WHAT IS EXPECTED: Return exactly and only these lines: the first of the listing through the one containing "[Wunschliste anzeigen] (1011, 58)".

TASK INPUT:

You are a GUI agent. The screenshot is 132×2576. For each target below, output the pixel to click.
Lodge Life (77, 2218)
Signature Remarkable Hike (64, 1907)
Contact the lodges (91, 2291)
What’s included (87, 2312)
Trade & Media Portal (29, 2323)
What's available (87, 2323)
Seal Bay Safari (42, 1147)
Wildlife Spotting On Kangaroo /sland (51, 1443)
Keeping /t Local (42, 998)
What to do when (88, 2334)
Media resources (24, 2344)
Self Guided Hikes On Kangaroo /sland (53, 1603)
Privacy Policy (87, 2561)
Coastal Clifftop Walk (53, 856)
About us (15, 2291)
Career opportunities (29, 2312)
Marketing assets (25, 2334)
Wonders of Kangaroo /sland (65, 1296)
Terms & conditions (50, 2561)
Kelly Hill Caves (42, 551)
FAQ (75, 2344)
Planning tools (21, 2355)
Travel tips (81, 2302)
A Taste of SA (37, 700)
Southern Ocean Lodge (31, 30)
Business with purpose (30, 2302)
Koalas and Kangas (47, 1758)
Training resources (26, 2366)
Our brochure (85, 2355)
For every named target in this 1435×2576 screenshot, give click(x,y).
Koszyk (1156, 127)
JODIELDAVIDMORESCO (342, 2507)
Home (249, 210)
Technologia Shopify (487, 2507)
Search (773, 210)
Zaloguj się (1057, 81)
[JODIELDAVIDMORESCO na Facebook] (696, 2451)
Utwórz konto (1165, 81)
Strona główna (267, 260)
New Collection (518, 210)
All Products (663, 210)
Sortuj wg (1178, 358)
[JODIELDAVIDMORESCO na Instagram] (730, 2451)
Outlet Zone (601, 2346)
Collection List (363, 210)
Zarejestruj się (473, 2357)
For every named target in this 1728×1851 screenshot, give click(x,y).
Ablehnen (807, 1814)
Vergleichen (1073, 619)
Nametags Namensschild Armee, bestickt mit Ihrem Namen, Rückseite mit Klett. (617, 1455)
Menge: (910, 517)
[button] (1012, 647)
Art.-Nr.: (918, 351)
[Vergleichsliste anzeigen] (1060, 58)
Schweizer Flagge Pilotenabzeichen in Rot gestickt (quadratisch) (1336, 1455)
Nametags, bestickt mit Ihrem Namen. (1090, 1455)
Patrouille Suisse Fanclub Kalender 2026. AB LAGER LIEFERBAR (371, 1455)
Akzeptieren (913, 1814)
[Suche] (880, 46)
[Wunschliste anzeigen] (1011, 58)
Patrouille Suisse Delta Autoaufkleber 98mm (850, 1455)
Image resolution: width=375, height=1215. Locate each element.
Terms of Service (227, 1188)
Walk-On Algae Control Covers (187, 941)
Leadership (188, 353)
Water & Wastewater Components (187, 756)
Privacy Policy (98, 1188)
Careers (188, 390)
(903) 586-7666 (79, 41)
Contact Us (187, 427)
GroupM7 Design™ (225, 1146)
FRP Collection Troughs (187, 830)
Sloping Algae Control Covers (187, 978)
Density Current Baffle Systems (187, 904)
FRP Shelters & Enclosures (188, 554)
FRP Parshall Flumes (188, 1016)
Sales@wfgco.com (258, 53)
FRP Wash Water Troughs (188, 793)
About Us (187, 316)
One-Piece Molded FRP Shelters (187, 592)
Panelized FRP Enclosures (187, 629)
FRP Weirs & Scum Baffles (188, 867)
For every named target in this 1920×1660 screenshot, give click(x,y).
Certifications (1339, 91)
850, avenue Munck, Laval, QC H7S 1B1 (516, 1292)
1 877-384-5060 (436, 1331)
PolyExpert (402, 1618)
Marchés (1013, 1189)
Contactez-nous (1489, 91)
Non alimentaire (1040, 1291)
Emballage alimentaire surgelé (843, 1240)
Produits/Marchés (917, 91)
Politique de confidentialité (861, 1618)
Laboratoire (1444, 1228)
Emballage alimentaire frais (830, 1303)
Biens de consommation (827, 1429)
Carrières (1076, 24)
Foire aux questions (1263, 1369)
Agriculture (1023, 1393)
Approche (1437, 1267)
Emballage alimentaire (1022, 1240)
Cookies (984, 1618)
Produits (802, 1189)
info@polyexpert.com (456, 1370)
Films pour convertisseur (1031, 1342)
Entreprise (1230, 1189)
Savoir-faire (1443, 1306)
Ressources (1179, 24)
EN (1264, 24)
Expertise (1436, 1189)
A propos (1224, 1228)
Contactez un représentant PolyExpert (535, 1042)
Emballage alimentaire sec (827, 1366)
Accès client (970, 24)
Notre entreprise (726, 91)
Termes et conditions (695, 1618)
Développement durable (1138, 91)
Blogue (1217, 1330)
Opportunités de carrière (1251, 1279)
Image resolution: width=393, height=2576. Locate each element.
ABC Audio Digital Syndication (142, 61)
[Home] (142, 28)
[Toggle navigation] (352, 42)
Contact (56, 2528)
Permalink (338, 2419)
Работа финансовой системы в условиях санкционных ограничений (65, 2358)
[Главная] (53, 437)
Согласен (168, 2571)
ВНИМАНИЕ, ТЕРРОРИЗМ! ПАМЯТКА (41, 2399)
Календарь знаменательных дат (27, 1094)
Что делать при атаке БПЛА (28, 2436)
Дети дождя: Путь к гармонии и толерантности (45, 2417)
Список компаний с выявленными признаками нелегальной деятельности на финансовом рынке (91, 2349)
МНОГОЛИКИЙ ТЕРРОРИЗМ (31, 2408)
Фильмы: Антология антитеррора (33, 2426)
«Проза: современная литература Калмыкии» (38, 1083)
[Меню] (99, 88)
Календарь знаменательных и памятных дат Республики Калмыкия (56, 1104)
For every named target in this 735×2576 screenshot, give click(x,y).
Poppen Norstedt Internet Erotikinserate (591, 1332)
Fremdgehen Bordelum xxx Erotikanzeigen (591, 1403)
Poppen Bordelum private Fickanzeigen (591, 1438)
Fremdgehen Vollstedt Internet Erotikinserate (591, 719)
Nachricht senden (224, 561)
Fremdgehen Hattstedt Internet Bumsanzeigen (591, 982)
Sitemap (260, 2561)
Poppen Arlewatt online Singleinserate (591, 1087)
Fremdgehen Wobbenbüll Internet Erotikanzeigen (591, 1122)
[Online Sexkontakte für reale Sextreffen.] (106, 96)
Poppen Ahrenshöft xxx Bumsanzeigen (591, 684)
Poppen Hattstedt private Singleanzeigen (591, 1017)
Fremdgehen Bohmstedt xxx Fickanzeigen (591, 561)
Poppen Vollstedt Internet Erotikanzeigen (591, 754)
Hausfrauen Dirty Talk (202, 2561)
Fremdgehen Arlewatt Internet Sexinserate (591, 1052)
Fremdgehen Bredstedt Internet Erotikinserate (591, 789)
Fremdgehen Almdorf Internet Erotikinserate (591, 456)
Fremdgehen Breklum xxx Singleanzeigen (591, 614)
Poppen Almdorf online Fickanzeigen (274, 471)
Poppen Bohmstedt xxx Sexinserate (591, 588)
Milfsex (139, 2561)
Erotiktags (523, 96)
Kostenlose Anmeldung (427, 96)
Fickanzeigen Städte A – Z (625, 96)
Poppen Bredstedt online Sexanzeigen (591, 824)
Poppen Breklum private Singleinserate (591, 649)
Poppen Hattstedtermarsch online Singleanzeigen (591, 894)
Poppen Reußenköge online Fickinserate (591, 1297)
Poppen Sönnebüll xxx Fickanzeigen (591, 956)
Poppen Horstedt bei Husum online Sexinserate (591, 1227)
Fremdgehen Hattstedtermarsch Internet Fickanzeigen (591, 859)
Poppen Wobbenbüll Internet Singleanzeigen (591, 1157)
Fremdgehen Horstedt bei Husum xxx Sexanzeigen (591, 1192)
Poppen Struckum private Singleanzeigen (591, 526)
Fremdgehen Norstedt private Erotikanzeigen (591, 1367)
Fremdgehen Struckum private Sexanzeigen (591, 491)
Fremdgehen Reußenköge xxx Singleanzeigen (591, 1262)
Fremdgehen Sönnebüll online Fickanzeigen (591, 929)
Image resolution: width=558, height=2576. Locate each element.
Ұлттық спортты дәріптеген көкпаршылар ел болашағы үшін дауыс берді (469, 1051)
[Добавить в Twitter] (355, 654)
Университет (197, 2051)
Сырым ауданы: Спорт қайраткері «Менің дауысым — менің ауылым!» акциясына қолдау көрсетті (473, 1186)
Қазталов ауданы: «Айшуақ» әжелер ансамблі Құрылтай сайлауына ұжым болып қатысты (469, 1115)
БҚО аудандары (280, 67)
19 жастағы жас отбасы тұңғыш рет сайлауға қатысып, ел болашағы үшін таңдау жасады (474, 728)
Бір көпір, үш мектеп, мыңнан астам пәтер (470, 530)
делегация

EXERCISE RESPONSE:
You are a GUI agent. The screenshot is 132×2576. For each target below, output the pixel to click.
Lodge Life (77, 2218)
Signature Remarkable Hike (64, 1907)
Contact the lodges (91, 2291)
What’s included (87, 2312)
Trade & Media Portal (29, 2323)
What's available (87, 2323)
Seal Bay Safari (42, 1147)
Wildlife Spotting On Kangaroo /sland (51, 1443)
Keeping /t Local (42, 998)
What to do when (88, 2334)
Media resources (24, 2344)
Self Guided Hikes On Kangaroo /sland (53, 1603)
Privacy Policy (87, 2561)
Coastal Clifftop Walk (53, 856)
About us (15, 2291)
Career opportunities (29, 2312)
Marketing assets (25, 2334)
Wonders of Kangaroo /sland (65, 1296)
Terms & conditions (50, 2561)
Kelly Hill Caves (42, 551)
FAQ (75, 2344)
Planning tools (21, 2355)
Travel tips (81, 2302)
A Taste of SA (37, 700)
Southern Ocean Lodge (31, 30)
Business with purpose (30, 2302)
Koalas and Kangas (47, 1758)
Training resources (26, 2366)
Our brochure (85, 2355)
For every named target in this 1435×2576 screenshot, give click(x,y).
Koszyk (1156, 127)
JODIELDAVIDMORESCO (342, 2507)
Home (249, 210)
Technologia Shopify (487, 2507)
Search (773, 210)
Zaloguj się (1057, 81)
[JODIELDAVIDMORESCO na Facebook] (696, 2451)
Utwórz konto (1165, 81)
Strona główna (267, 260)
New Collection (518, 210)
All Products (663, 210)
Sortuj wg (1178, 358)
[JODIELDAVIDMORESCO na Instagram] (730, 2451)
Outlet Zone (601, 2346)
Collection List (363, 210)
Zarejestruj się (473, 2357)
For every named target in this 1728×1851 screenshot, give click(x,y).
Ablehnen (807, 1814)
Vergleichen (1073, 619)
Nametags Namensschild Armee, bestickt mit Ihrem Namen, Rückseite mit Klett. (617, 1455)
Menge: (910, 517)
[button] (1012, 647)
Art.-Nr.: (918, 351)
[Vergleichsliste anzeigen] (1060, 58)
Schweizer Flagge Pilotenabzeichen in Rot gestickt (quadratisch) (1336, 1455)
Nametags, bestickt mit Ihrem Namen. (1090, 1455)
Patrouille Suisse Fanclub Kalender 2026. AB LAGER LIEFERBAR (371, 1455)
Akzeptieren (913, 1814)
[Suche] (880, 46)
[Wunschliste anzeigen] (1011, 58)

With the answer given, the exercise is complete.